Scores Up Since 'No Child' Was Signed
Study's Authors Unsure Whether to Credit Law for Gains
By Amit R. Paley, Washington Post Staff Writer

The nation's students have performed significantly better on state reading and math tests since President Bush signed his landmark education initiative into law five years ago, according to a major independent study released yesterday.

The study's authors warned that it is difficult to say whether or how much the No Child Left Behind law is driving the achievement gains. But Republican and Democratic supporters of the law said the findings indicate that it has been a success. Some said the findings bolster the odds that Congress will renew the controversial law this year. ...

The report, which experts called the most comprehensive analysis of test data from all 50 states since 2002, concluded that the achievement gap between black and white students is shrinking in many states and that the pace of student gains increased after the law was enacted. ... The law requires all public school students to be tested in reading and math every year from grades 3 through 8 and once in high school, and it prescribes a series of sanctions on schools that do not make adequate progress. States and the District are allowed to design their own tests and set their own standards.

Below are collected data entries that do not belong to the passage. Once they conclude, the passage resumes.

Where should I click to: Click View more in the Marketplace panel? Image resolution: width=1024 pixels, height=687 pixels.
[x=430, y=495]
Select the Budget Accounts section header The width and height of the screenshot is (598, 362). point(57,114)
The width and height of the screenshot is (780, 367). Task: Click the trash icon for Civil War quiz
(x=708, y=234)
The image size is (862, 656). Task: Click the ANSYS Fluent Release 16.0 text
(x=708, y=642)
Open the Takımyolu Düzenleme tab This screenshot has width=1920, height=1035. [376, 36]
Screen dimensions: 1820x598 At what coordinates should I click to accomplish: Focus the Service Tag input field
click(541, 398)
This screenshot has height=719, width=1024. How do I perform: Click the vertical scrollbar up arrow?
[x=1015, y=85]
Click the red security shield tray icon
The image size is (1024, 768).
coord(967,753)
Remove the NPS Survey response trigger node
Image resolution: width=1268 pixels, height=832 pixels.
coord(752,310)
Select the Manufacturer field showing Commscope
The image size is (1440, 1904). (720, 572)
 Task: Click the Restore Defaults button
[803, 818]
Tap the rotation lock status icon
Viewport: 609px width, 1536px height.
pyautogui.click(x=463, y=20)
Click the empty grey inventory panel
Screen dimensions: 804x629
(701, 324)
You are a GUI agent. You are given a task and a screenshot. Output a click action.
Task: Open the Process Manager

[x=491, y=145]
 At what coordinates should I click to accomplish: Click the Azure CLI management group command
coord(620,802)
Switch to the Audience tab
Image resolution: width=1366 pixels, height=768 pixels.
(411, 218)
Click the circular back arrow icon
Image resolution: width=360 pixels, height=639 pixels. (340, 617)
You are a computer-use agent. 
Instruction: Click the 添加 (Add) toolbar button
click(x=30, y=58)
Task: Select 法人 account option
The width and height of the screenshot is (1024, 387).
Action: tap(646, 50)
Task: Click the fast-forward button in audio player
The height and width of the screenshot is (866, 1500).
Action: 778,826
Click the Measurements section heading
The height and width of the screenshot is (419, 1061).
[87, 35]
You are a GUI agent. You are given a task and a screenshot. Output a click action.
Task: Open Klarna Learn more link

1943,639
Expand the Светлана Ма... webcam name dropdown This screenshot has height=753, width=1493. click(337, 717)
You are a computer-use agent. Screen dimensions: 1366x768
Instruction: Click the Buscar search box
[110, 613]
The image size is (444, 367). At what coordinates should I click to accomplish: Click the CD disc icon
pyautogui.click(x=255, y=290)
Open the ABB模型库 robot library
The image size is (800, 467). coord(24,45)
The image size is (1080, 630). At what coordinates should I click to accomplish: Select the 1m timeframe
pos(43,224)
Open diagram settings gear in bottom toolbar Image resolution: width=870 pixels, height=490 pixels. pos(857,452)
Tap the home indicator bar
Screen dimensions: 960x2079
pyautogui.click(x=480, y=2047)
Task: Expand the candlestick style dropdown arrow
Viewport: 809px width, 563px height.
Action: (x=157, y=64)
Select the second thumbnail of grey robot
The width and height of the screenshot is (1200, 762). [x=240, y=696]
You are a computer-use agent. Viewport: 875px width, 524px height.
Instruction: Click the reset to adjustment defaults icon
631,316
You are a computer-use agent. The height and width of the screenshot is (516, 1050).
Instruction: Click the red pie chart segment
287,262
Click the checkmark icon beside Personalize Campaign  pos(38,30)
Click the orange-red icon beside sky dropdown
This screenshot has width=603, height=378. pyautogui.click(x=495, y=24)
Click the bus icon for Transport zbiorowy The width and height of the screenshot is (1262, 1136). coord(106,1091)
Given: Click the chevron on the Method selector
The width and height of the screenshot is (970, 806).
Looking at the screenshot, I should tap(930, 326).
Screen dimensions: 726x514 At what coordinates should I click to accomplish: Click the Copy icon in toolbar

In similar news, the Kansas City Royals baseball team announced that their record so far this year was 57-1 with a staff ERA of 0.22. And the management of iSteve.com reported today that readership of iSteve.com in May 2007 was 8.7 quadrillion pages served, with an average quality rating by readers of "ineffably exquisite."

Is the concept of "conflict of interest" really that exotic that the Washington Post hasn't yet noticed that it was built into the NCLB? The federal government says it will withhold oodles of money from states that don't report making progress, while telling the states to go grade themselves on tests of their own devising.

The results are predictable.

The New York Times, at least, has the sense to report that these lovely results from state tests are contradicted by the results on the disinterested federal test. Sam Dillon writes:


The study also acknowledged that the increases in achievement recorded by many state tests had not been matched by results of the National Assessment of Educational Progress, nationwide reading and math tests administered by the federal Department of Education.

Those results have been mixed. For example, on the national tests given in 2005, fourth-grade math scores showed an important increase over the previous test administration in 2003, and eighth-grade math scores rose slightly. But fourth-grade reading scores were the same on the nationwide test in 2005 as in 2002, and eighth-grade reading scores declined.


No mention is made in either article of the utterly impossibility of the NCLB's mandate that 100% of students are "proficient" (i.e., above average) by 2014.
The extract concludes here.